- Born: Laura Ann Zimmer March 2, 1949 (age 77)
- Occupation: Actress (former)
- Years active: 1976–1979
- Notable work: Assault on Precinct 13 (1976)
- Spouse: James Bruce Steele
- Children: 2

= Laurie Zimmer =

American former actress

Laurie Zimmer (born March 2, 1949; also credited as Laura Fanning) is an American former actress best known for her role as Leigh, the courageous secretary of the besieged police station, in John Carpenter's 1976 action film Assault on Precinct 13.

==Acting career==
Zimmer had a brief acting career during the mid-to-late 1970s.

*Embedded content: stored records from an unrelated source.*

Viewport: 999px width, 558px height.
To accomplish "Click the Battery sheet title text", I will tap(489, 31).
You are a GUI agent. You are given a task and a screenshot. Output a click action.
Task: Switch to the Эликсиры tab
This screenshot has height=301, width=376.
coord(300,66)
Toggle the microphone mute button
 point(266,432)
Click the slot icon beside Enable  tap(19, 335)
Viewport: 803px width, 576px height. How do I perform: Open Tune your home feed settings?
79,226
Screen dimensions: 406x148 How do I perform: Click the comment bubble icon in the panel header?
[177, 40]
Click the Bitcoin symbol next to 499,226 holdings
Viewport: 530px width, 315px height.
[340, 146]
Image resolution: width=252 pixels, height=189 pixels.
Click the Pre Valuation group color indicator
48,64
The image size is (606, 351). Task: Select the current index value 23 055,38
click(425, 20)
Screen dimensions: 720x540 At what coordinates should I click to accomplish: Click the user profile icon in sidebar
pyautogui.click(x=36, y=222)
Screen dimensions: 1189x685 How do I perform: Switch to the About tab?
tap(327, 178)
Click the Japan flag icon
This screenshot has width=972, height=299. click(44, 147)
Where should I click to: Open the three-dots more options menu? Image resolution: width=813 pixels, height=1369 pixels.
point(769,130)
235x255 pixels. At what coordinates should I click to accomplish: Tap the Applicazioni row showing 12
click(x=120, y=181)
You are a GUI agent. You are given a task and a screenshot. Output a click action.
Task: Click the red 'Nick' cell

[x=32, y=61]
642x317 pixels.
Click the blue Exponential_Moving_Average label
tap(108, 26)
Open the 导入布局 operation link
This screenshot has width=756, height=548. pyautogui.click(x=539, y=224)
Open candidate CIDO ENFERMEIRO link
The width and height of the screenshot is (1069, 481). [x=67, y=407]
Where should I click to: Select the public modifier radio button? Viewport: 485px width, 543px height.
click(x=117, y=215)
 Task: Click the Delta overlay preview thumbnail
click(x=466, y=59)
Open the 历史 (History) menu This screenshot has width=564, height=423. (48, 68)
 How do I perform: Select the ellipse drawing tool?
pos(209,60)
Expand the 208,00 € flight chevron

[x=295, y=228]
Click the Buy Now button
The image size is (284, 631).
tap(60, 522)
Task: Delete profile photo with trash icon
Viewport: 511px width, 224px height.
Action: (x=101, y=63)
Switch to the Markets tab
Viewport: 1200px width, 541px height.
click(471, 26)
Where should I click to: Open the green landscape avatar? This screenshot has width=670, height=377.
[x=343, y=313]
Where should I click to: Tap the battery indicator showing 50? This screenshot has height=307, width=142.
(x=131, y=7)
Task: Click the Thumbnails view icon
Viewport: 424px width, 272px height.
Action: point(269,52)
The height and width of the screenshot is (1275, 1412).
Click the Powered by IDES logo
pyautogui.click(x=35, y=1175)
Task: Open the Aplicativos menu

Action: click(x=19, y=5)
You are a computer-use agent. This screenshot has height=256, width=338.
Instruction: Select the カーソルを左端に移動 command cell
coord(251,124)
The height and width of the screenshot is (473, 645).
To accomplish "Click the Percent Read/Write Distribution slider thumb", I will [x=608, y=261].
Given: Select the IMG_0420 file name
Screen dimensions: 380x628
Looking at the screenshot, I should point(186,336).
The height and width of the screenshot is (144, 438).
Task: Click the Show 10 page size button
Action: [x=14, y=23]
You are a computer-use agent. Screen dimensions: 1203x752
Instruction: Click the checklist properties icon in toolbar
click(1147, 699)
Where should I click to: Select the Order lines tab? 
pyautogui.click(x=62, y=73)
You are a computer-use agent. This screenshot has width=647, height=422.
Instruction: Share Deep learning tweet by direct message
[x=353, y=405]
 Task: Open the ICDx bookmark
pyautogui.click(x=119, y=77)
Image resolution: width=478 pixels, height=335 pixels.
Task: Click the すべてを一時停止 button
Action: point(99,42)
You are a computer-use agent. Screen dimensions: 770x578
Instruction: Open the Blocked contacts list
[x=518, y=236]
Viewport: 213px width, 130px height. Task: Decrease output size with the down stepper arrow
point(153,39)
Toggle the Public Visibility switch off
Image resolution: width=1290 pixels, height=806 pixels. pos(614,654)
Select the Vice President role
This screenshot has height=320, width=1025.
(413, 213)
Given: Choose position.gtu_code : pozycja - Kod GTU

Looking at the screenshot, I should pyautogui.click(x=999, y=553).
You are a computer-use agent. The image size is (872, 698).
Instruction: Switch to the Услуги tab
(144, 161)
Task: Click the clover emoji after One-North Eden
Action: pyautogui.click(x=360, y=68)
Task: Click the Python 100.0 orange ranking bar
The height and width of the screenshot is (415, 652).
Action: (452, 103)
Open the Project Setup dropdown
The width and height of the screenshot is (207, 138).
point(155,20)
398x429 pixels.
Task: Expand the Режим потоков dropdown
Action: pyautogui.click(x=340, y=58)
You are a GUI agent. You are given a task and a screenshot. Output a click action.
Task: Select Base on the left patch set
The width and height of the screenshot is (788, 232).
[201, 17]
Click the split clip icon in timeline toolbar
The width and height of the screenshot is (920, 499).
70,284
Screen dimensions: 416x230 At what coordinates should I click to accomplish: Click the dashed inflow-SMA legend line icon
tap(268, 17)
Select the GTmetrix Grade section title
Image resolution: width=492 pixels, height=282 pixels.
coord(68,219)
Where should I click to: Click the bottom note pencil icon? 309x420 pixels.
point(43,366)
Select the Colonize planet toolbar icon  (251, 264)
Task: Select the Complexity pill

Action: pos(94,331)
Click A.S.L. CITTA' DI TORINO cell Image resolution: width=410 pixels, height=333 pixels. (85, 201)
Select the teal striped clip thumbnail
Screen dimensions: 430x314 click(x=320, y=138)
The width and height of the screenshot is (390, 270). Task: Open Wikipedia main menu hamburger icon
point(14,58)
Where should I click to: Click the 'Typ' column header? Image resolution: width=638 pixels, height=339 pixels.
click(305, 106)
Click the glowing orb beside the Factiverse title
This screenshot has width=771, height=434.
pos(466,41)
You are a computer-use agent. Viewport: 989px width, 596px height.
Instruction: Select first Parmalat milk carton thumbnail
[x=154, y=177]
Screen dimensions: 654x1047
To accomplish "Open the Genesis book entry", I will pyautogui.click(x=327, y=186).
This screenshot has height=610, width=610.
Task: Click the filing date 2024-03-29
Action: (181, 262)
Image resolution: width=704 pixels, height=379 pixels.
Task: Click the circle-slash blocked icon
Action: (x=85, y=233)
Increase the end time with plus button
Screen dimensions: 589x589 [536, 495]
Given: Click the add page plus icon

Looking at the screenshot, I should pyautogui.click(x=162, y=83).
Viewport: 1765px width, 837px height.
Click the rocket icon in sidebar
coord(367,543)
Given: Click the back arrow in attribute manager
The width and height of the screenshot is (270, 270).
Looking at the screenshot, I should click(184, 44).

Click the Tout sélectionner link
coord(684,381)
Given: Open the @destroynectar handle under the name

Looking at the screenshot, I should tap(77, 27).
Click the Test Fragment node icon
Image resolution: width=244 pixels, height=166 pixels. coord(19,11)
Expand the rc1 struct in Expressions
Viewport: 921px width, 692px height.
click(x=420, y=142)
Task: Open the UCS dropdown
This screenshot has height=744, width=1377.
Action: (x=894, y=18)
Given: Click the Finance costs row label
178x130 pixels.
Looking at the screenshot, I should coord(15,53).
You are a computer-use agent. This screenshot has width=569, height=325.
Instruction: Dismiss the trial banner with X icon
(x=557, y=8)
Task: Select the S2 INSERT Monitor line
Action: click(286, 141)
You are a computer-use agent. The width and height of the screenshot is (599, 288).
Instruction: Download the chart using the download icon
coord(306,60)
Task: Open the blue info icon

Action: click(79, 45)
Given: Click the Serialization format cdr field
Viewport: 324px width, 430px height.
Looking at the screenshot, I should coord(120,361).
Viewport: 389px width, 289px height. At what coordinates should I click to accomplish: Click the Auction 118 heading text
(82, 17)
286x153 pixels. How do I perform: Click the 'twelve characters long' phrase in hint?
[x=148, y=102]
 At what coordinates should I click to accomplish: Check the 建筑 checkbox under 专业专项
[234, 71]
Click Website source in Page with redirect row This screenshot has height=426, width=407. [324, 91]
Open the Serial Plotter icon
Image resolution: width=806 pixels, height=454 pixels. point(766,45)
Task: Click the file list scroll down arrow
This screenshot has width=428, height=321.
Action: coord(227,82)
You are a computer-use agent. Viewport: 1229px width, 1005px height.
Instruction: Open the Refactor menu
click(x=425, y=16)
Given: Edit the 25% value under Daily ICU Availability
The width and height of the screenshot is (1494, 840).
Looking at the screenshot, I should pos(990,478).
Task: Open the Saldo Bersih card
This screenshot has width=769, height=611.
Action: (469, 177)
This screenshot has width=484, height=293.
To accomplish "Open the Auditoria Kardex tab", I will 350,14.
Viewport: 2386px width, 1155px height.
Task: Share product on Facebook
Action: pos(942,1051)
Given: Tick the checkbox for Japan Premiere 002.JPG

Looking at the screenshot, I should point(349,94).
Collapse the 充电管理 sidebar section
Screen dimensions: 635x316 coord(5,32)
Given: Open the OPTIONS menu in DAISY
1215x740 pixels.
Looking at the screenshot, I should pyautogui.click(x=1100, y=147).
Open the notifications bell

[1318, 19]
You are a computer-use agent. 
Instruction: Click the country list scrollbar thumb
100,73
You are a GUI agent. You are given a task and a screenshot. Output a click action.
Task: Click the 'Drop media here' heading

After playing the female lead opposite Darwin Joston and Austin Stoker in Assault on Precinct 13, Zimmer appeared on stage in a Los Angeles production of the John Ford Noonan play, Getting Through The Night, where her performance was reviewed as "a model of prissiness and timorous self-importance". She then appeared (as Laura Fanning) in the 1977 comedy spoof Prime Time a.k.a. American Raspberry, and two 1977 French films: Jean Eustache's Une sale histoire ("A Dirty Story") and Charlotte Szlovak's Slow City, Moving Fast (also known by the French title D'un Jour a L'Autre). Shortly thereafter, Zimmer's career stalled, and, after playing her fifth role (in 1979's television movie Survival of Dana), she permanently retired from acting.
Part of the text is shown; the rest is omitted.